Type systems. One may note that none of these methods provides a formal guarantee. While guaranteeing the complete absence of vulnerabilities is not feasible one can very well guarantee that a particular guideline has been enforced. Type systems [32] are particularly apt for establishing rigorous guarantees for they draw a clear distinction between the declarative statement of a program property by means of a typability relation, and the automatic verification of the property using a type inference algorithm. Type systems have been successfully used not only to prove data type safety, but also to enforce security requirements such as non-interference properties used in information flow security [24, 25, 27, 36]. Of special interest are also the recent works on providing strong typing guarantees for scripting languages such as [17, 18]. In another recent work [19], the authors define a type system along with an inference system and implement a type-based taint analysis on top of Checker Framework to analyze Java web applications.

One may note that strong type systems are used in mainstream languages such as Java, C# and play a central role in new programming languages such as Scala and F# which come originally from research and are now beginning to be used in the productive sector. One may thus argue that programmers are familiar with the form of feedback offered by types.

An early work proposing the use of type systems in the context of secure programming is [40] where a type system is used to check runs of functional programs against a security automaton [34].
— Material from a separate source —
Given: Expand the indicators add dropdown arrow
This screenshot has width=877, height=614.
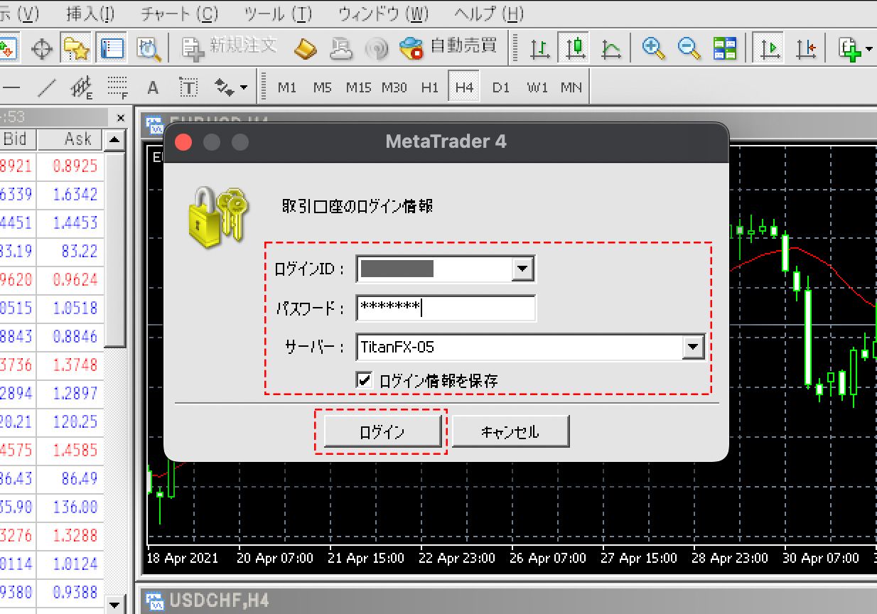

Human-oriented approaches. Several researchers have already pointed out that the benefits of static analysis go beyond finding bugs in source code. In [28], various applications of static analysis to other than finding bugs such as code-review and computing human-readable properties of the software were outlined. The Agile Manifesto [5] emphasized that the focus should be human and interactions among others. In [14] authors give a detailed explanation of static analysis as part of code review, explain secure programming guidelines(for web applications etc.) and provide exercises with Fortify code analyzer [3]. The industrial tools including Fortify, mentioned earlier in this section, allow user interaction; developer receives highlighted source code in a human-readable format.

3 Our Method

In this section we sketch how the final outcome of this project might look like. The workflow of our system is depicted in Fig. 1.

Fig. 1.
figure 1

GuideForce (Type-Based Guideline Enforcement)
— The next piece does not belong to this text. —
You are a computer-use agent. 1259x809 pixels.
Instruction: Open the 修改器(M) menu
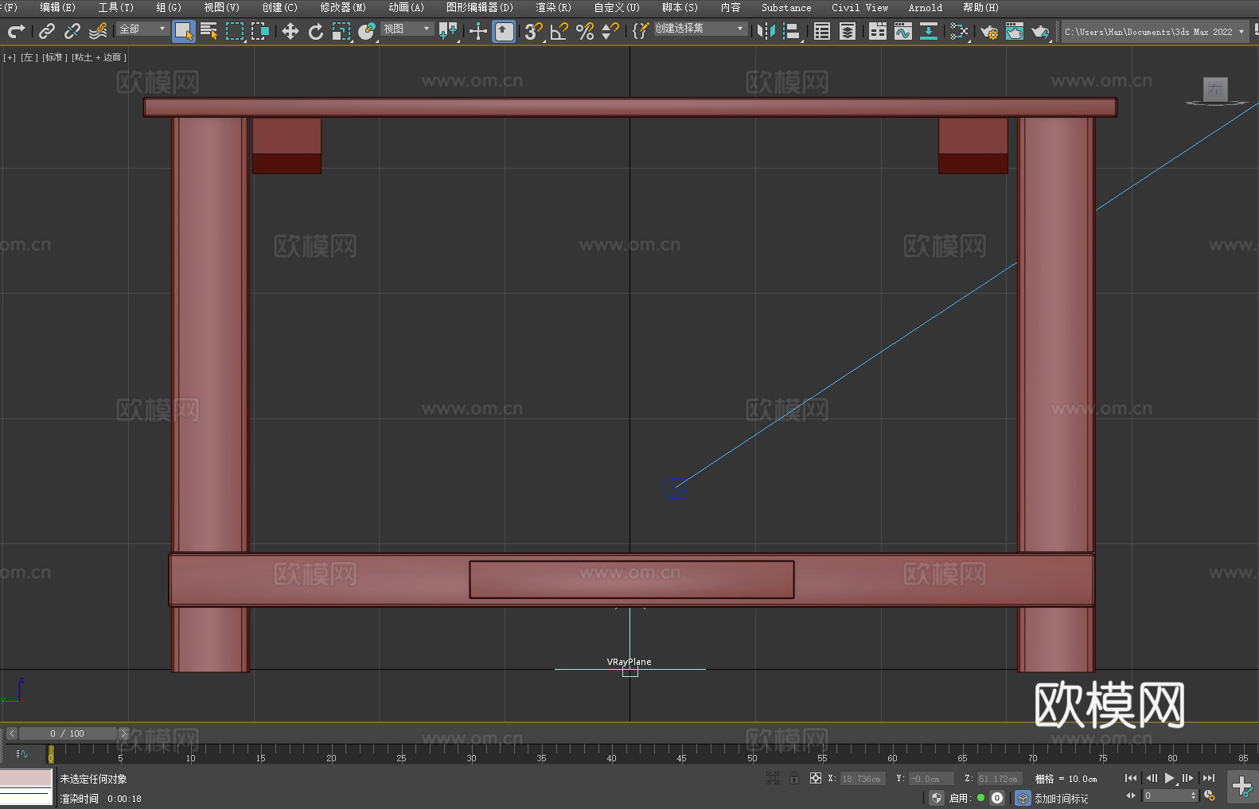[x=343, y=7]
The input to the GuideForce system (Type-Based Guideline Enforcement) consists of two parts: an annotation file formalising a guideline and containing instrumentation information and an automaton (“guideline automaton”) expressing the required behaviours and a source program in Java (or an appropriate subset thereof). The program is then automatically annotated according to the annotation instructions in the annotation file and subjected to inference of effect types, the effects being derived from the guideline automaton. We note that automata have been used in the past to describe program properties to prevent bugs, i.e., in SLAM project from Microsoft [11] and in Metal project from Stanford [13] both of which are used to analyze C code. However, the difference of our approach is that we later construct type and effect systems from automata in the next phases. This process results in a list of constraints typically over finite sets whose solutions correspond to valid typing derivations. If a solution can be found then this implies that the source program definitely abides by the formalised guideline. If no solution can be found then the program might violate the guideline and the reason for this belief can be clearly pinpointed in the form of a typing error that will be reported to the user.

To illustrate the format and the workflow of our approach we now describe two simple concrete instances. The first one about sanitization of user input is modelled after [15] and related to prevention of SQL injection attack.
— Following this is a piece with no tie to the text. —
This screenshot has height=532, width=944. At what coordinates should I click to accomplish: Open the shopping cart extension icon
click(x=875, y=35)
Example 1. Sanitization In order to avoid code injection, programmers are required to sanitize strings to be output through a browser window by calling appropriate framework methods that remove potentially dangerous components such as JavaScript code or dangerous URLs. Strings that stem from the user are regarded as potentially dangerous and in need of sanitization whereas string literals contained in the program are regarded as safe. The guideline in plain English is as follows:

String output must be sanitized.

The following code gives an example which follows this guideline.

figure a

Output strings within tags <script> and </script> must be sanitized by calling the framework method escapeToJs and those within tags <html> and </html> must be sanitized by calling the framework method escapeToHtml.

We decorate strings with labels describing their origin, whether they contain tags like <script>, </html>, etc., and if any sanitization they have undergone.

Given this (imaginary) instrumentation we can then specify the guideline by the following automaton:

Here e2JS tags the output of escapeToJs and e2Html tags the output of escapeToHtml. String literals \(\langle script\rangle \) and \(\langle /script\rangle \) are mapped to Script and /Script respectively. All other strings are tagged as Lit. It is not hard to see that in the above code snippet, the tags of strings to be output will be \(\mathtt {Script \cdot e2JS \cdot /Script}\) and \(\mathtt {Lit\cdot e2Html \cdot Lit}\) respectively. They are accepted by the above automaton. This information is supplied by users and stored in the annotation file whose details we omit here for lack of space.

Example 2. Authorization Let us consider the following guideline:

Any access to sensitive data must be done after authorization.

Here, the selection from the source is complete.